- _Pflichtaufgabe A_: Wann fand laut dem Text über Parteipolitik das Interview mit Franziska Brantner statt?
- _Pflichtaufgabe B_: Übersetze den Satz „Niemand kontrolliert die Politiker, außer sie sich selbst.“ aus dem Text über Parteipolitik ins Englische.
- _Pflichtaufgabe C_: Entnimm dem Text über Parteipolitik wortgetreu die Stelle von „Übrigens sind solche“ bis einschließlich „als Anti-Atomkraftpartei hat(te).“.

- _Auszug zum Lesen_:
• • • •
Eigentlich hätte man diesen Analogdemokrat direktemang vom Dienst suspendieren müssen, aber haben wir uns nicht auch daran bereits gewöhnt, als Bürger nur noch über Wahlen im aktiven Part der Parteipolitik zu stehen? Dass es ein Selbstverständnis geworden ist, liegt daran, dass wir nicht suspendieren können. Niemand kontrolliert die Politiker, außer sie sich selbst. Wohlwollend, versteht sich.

Übrigens sind solche Vorgänge nicht CDU-affin; sie sind Usus in fast jeder Partei. In einem Interview der Hannoverschen Zeitung mit der GRÜNEN-Politikerin Franziska Brantner (Juli 2019) über einen möglichen Militäreinsatz mit deutscher Beteiligung in der Straße von Hormus innerhalb des Konflikts mit dem Iran kann sich die Vertreterin einer friedensbewegten Partei dies unter dem Dach der europäischen Union vorstellen. Auch dass Jürgen Trittin, damals Umweltminister, 2001 vor Demonstration bezüglich der Atommülltransporte nach Gorleben warnte und diese auf süffisante Weise kommentierte, widerspricht eigentlich der Vorstellung, die man von den GRÜNEN als Anti-Atomkraftpartei hat(te).

Alle Beispiele belegen, dass politische Entscheidungen oder Aktivitäten, die falsch, umweltgefährdend, antidemokratisch oder menschenfeindlich sind, dennoch irgendwann zu einem Selbstverständnis werden, das selbst von vermeintlich kritischen Personen verteidigt wird.
• • • •
- _Gespeicherte Daten_:

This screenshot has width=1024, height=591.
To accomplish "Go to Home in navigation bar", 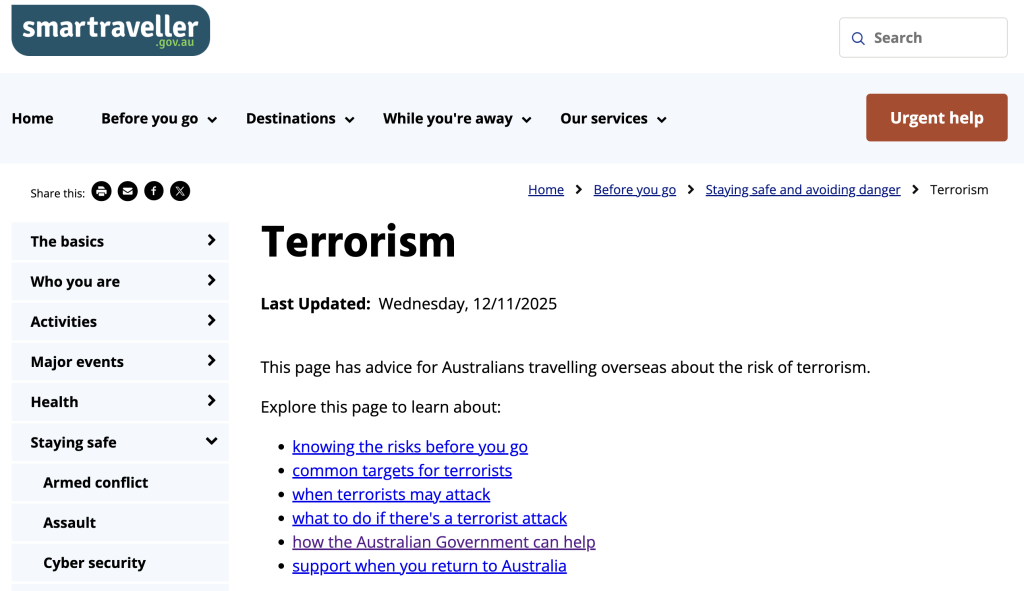I will 33,119.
• • • •
- _Schriftliche Antwort A_: Im Juli 2019.

- _Schriftliche Antwort B_: No one controls the politicians except they themselves.

- _Schriftliche Antwort C_:
Übrigens sind solche Vorgänge nicht CDU-affin; sie sind Usus in fast jeder Partei. In einem Interview der Hannoverschen Zeitung mit der GRÜNEN-Politikerin Franziska Brantner (Juli 2019) über einen möglichen Militäreinsatz mit deutscher Beteiligung in der Straße von Hormus innerhalb des Konflikts mit dem Iran kann sich die Vertreterin einer friedensbewegten Partei dies unter dem Dach der europäischen Union vorstellen. Auch dass Jürgen Trittin, damals Umweltminister, 2001 vor Demonstration bezüglich der Atommülltransporte nach Gorleben warnte und diese auf süffisante Weise kommentierte, widerspricht eigentlich der Vorstellung, die man von den GRÜNEN als Anti-Atomkraftpartei hat(te).